*ACTIVITY*: From the entries that follow, copy each line containing the word "Uncheck".

Extracted records
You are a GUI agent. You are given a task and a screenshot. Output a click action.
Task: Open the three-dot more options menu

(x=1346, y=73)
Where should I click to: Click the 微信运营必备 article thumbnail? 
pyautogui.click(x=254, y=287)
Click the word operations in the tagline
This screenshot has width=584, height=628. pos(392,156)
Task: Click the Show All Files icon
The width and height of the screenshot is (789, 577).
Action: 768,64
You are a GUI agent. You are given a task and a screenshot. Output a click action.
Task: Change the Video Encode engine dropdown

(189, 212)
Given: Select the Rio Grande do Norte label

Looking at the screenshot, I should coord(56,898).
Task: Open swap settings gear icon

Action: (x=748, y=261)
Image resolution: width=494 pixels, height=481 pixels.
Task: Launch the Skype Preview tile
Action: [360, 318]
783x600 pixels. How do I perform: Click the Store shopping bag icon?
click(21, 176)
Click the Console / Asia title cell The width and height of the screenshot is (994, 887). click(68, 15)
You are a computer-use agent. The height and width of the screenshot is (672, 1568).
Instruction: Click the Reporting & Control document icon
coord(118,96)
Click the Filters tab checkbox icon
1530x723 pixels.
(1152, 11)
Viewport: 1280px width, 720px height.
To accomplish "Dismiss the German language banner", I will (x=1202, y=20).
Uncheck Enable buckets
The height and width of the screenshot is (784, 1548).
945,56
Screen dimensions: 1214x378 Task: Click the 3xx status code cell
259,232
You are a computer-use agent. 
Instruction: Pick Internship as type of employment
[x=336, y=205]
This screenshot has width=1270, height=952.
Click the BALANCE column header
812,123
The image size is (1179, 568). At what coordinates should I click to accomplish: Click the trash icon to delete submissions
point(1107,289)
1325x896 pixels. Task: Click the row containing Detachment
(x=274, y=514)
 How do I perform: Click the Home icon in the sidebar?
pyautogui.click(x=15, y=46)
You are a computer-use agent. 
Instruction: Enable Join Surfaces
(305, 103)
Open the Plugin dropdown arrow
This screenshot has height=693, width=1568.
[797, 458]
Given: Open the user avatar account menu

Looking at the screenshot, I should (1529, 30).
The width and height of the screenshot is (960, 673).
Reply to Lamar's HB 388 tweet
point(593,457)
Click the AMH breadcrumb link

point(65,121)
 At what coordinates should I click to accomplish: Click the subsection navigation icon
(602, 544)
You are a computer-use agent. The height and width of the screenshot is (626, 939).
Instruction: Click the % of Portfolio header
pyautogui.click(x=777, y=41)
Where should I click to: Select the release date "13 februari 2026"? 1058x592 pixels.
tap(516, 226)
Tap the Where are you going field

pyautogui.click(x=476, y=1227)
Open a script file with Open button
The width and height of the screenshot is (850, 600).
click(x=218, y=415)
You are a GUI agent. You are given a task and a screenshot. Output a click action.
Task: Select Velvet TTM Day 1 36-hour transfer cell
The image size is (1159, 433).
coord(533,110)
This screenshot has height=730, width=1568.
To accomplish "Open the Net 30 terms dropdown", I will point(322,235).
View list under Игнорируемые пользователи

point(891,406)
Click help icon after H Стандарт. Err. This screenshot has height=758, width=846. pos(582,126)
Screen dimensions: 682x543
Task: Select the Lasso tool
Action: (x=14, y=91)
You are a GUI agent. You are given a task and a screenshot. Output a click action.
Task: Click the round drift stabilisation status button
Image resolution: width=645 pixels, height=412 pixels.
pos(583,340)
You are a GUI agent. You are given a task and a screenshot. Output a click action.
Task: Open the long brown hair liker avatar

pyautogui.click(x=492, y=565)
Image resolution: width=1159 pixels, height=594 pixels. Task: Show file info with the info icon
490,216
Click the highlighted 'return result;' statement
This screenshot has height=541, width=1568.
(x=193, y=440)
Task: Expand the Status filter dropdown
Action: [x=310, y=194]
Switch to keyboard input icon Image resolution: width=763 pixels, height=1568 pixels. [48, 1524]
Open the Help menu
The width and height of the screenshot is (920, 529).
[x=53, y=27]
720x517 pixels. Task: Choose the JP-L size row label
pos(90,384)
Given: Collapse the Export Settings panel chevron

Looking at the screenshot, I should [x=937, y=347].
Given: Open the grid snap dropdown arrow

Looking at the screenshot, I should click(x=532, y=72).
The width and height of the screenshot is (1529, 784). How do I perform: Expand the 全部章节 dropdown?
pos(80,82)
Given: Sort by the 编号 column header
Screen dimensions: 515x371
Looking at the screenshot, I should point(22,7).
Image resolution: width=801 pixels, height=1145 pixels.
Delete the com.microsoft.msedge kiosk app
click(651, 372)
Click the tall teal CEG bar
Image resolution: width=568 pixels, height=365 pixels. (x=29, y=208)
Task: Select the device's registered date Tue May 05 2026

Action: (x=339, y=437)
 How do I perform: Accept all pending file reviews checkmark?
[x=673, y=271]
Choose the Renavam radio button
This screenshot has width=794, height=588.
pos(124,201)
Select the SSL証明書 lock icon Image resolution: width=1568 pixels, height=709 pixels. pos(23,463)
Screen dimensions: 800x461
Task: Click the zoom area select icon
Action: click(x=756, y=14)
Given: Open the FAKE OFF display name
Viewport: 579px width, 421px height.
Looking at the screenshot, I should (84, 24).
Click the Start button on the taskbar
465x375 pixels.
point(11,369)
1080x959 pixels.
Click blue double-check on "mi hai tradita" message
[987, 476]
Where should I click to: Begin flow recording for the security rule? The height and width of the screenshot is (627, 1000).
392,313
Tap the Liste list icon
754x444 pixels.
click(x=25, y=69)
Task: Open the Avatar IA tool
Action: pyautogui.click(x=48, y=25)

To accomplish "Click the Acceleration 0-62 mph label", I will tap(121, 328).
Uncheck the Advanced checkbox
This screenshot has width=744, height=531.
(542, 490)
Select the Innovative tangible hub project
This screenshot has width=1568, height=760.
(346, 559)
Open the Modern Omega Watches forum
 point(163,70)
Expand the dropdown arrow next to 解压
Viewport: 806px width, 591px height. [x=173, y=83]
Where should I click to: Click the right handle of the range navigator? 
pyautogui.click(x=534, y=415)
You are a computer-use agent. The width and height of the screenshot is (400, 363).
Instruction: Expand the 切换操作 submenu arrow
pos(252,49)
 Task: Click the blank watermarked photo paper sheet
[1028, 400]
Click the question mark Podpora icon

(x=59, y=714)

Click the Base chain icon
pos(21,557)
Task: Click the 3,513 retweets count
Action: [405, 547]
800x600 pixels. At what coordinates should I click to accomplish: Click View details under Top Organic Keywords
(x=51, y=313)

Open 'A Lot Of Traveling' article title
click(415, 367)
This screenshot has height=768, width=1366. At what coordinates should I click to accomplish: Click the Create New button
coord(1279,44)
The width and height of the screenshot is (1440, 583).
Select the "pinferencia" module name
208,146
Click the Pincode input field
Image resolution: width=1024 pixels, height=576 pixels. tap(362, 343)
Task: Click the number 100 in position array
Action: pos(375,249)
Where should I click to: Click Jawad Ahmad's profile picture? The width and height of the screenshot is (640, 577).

*OUTPUT FOR THIS TASK*:
Uncheck Enable buckets
Uncheck the Advanced checkbox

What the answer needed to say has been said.